Sadece bu da değil. Diyelim bir çamaşır makinesi ya da ocak sattı. Önceleri herkes gibi eşyayı bırakıp geliyormuş. Fakat set üstü ocak sattığı bir öğrenciyi bir hafta sonra görüp ocağın durumunu sorunca aldığı yanıt üzerine öyle yapmamaya başlamış: “Abi henüz bağlatamadım. 75 lira istediler, dedi. Şu an ona ayıracak bütçem yok, bir haftadır öyle bekliyor, dedi. Tamam, dedim, akşam gelip yapalım. Ondan sonra eşyaları öylece bırakıp gelmemeye, çalışmaya hazır hale getirmeye başladım. İnsanlar rencide olmasınlar diye para isterler filan demiyordum. 'Ben bağlayayım, kontrolünü yapayım da içim rahat etsin' diyorum."
“Kimse fırsatçılık yapmasın. Para kolay kazanılmıyor, bir çocuk kolay okutulmuyor,” diyen Nurhani Çoksoylu “Burada bir komşumuz var, yalnız yaşayan bir bayan.
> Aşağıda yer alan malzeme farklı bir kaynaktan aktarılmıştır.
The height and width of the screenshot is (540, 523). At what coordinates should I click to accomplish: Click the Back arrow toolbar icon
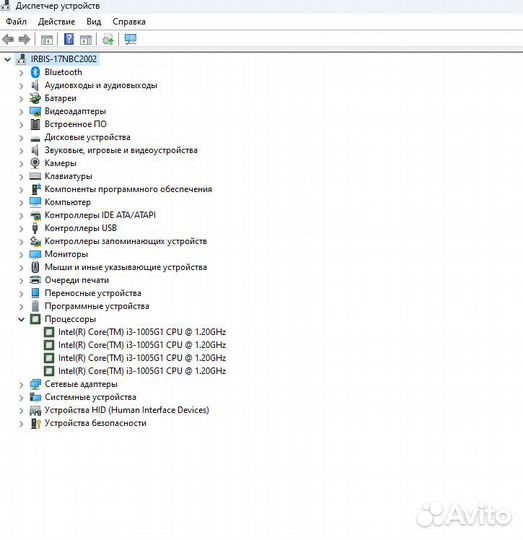[x=8, y=39]
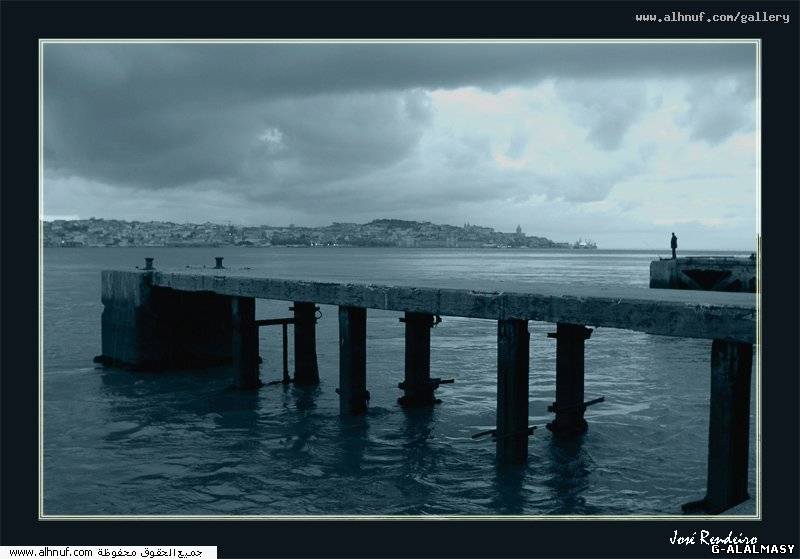Click the concrete platform under the standing person
Image resolution: width=800 pixels, height=559 pixels.
pyautogui.click(x=702, y=273)
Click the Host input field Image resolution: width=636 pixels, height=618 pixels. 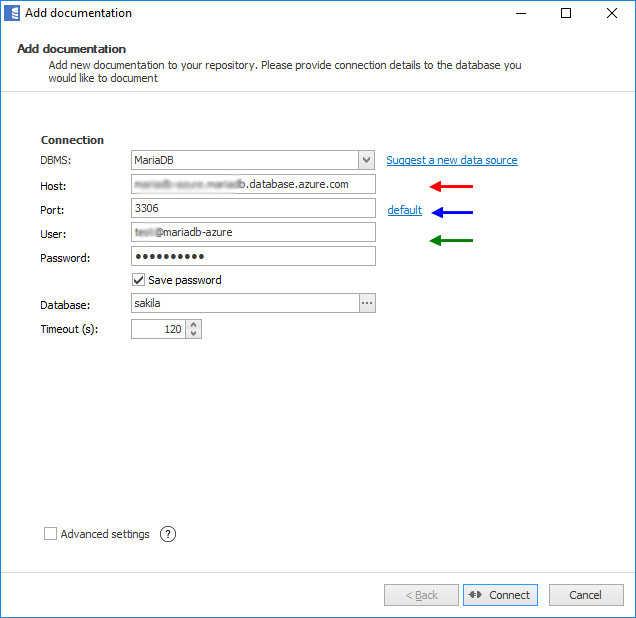coord(253,184)
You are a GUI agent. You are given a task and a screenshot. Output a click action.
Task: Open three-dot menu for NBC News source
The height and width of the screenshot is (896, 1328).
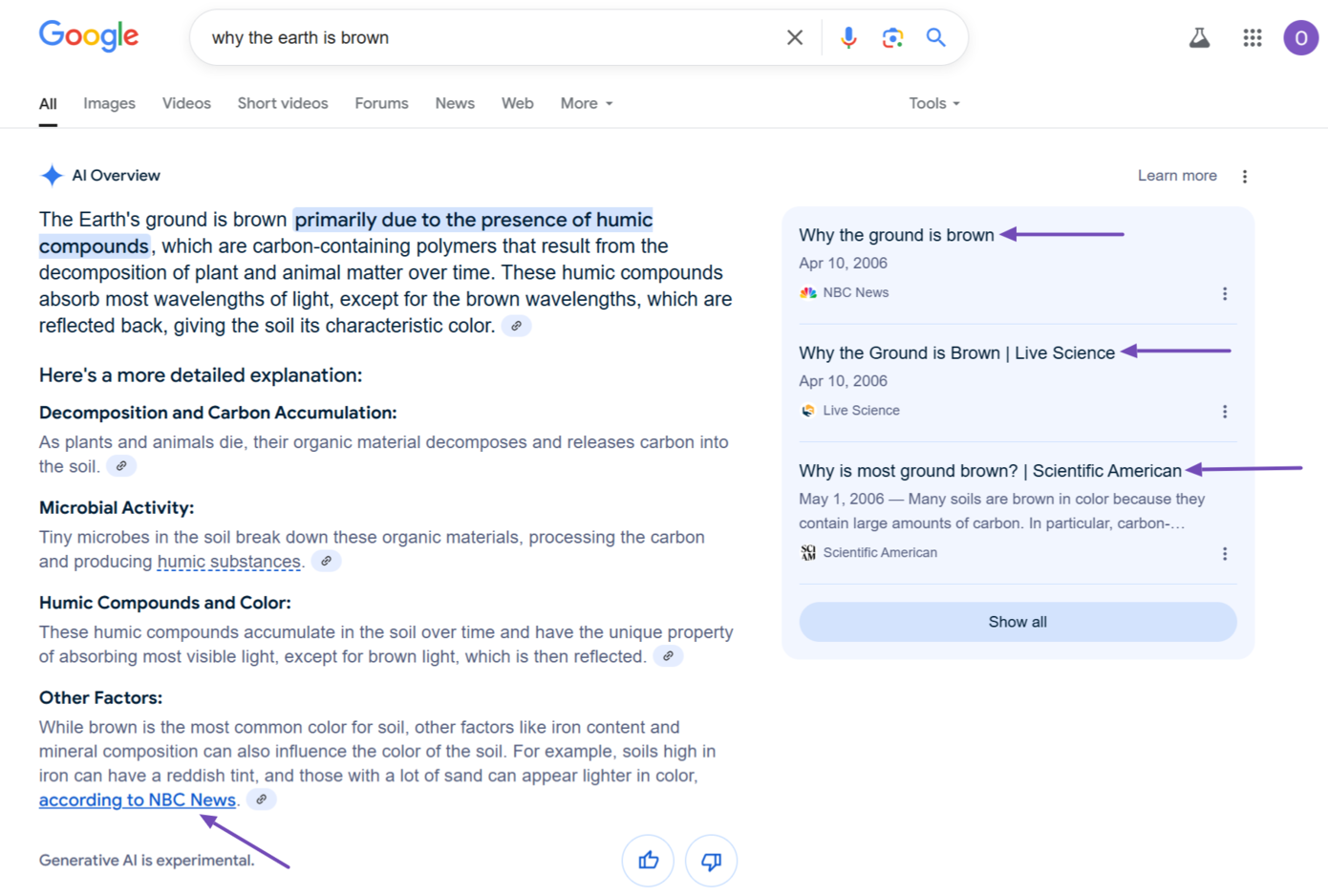(x=1225, y=294)
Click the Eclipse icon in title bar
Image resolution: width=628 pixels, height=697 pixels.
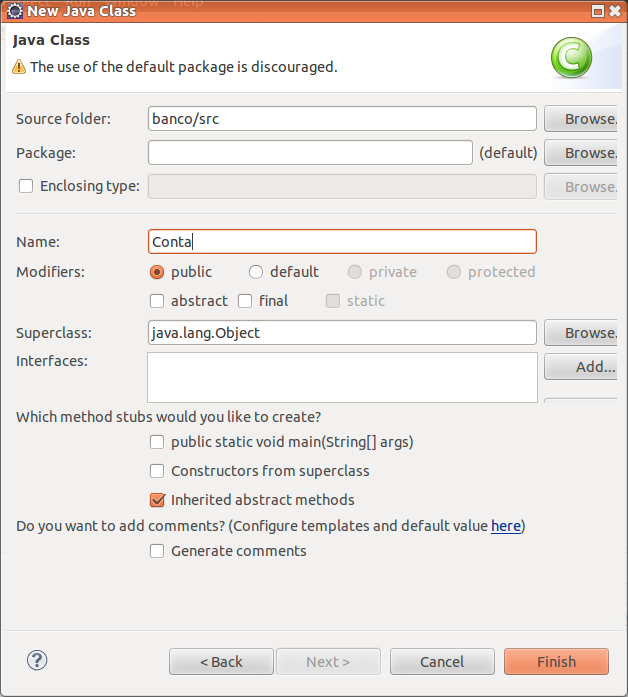[13, 11]
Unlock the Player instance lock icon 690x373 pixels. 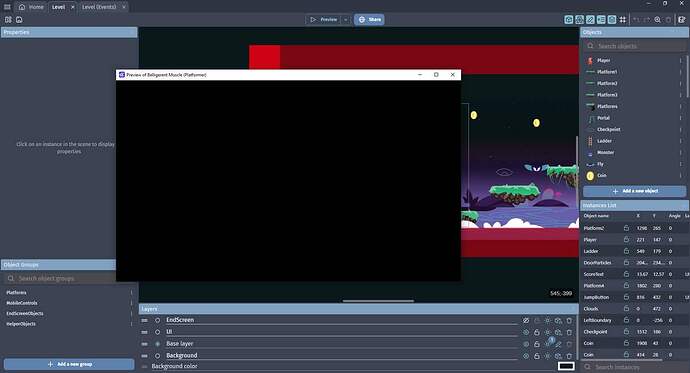click(x=626, y=239)
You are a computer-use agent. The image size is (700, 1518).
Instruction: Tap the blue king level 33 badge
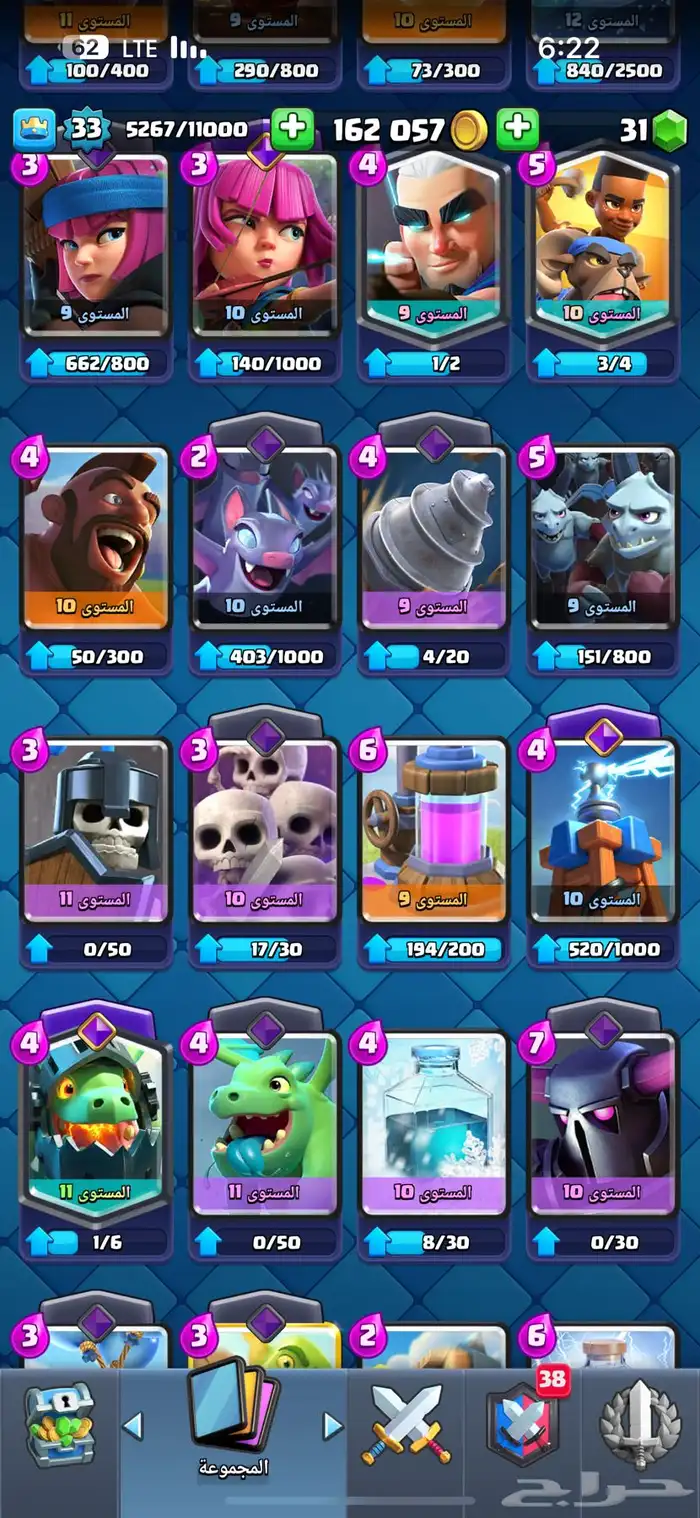(x=85, y=129)
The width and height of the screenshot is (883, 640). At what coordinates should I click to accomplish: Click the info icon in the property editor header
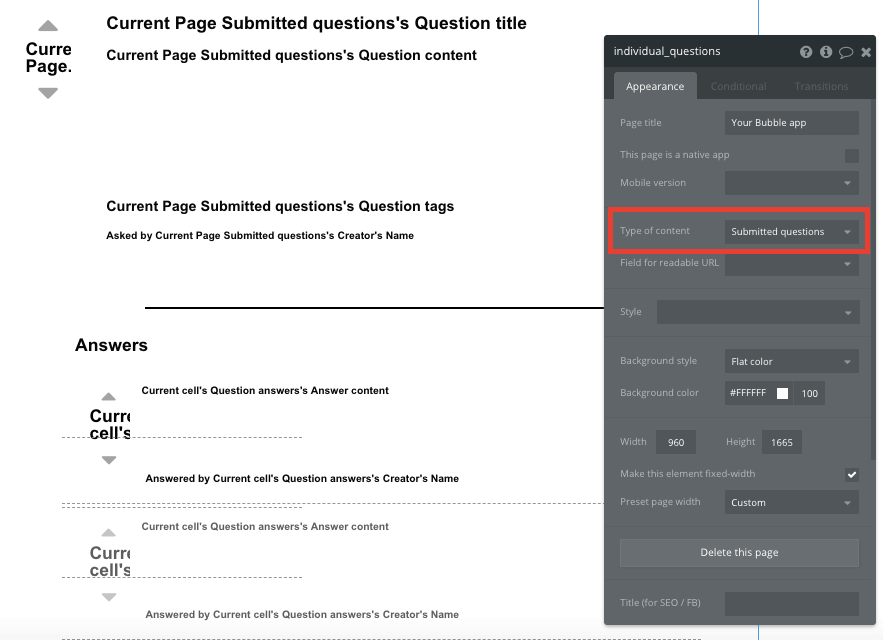[825, 51]
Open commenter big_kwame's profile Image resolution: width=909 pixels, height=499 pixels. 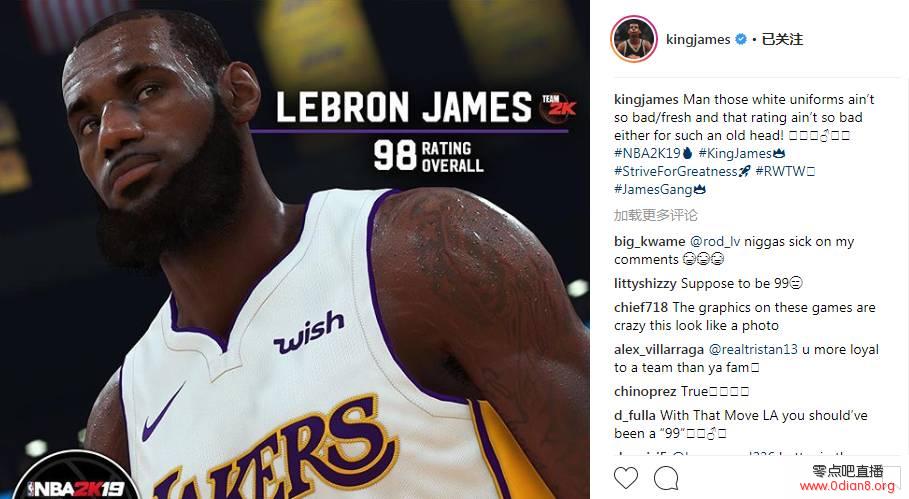649,242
Bir gün benden iki tane yatak almak istedi. Çatı katında kalıyor, evini biliyorum, oraya iki yatak sığmaz. Sordum ne için istediğini, misafiri gelecekmiş. Buradan götür, işin bitince getirirsin dedim. Tabii taşıdık yukarıya. Eve girince baktım, mutfağın, banyonun lambası yanmıyor. Kontrol kalemi, pense filan sordum, kablo kopmuş onu tamir edip bağladım. 'Allah senden razı olsun,' dedi 'elektrikçi çağırmıştım, 100 lira istedi bu iş için' dedi. Bunlar beni rahatsız ediyor. Herkes emeğinin hakkını alsın; ama o kadar, fazlasını değil,” diye anlatıyor.
Çok söylediğimiz bir laf vardır: Âyinesi iştir kişinin, lafa bakılmaz. Buna benzer şekilde “İyi olmak önemli değil. İyi olmamın tek başına bir faydası yok,” diyor Nurhani Çoksoylu “Ne kadar faydalı olursam, o kadar iyi olurum. Oturduğum yerden iyi şeyler düşünmem yetmez. Bu iyiliği başkasına faydaya dönüştürmezsem o zaman sadece ‘kendime iyi’ olurum.”
Nurhani Çoksoylu'nun dükkânının ismi "Karınca." Kadıköy'de, Söğütlüçeşme ile Yeldeğirmeni arasında bir yerde. Olur da çevrenizde ihtiyaç sahibi olduğunu düşündüğünüz biri varsa haber edin; ya da size fazla gelen kullanmadığınız eşyalarınızı buraya haber verin ki ona ihtiyaç duyan birisi onu kullanabilsin. Alın, verin; insanlığa can verin!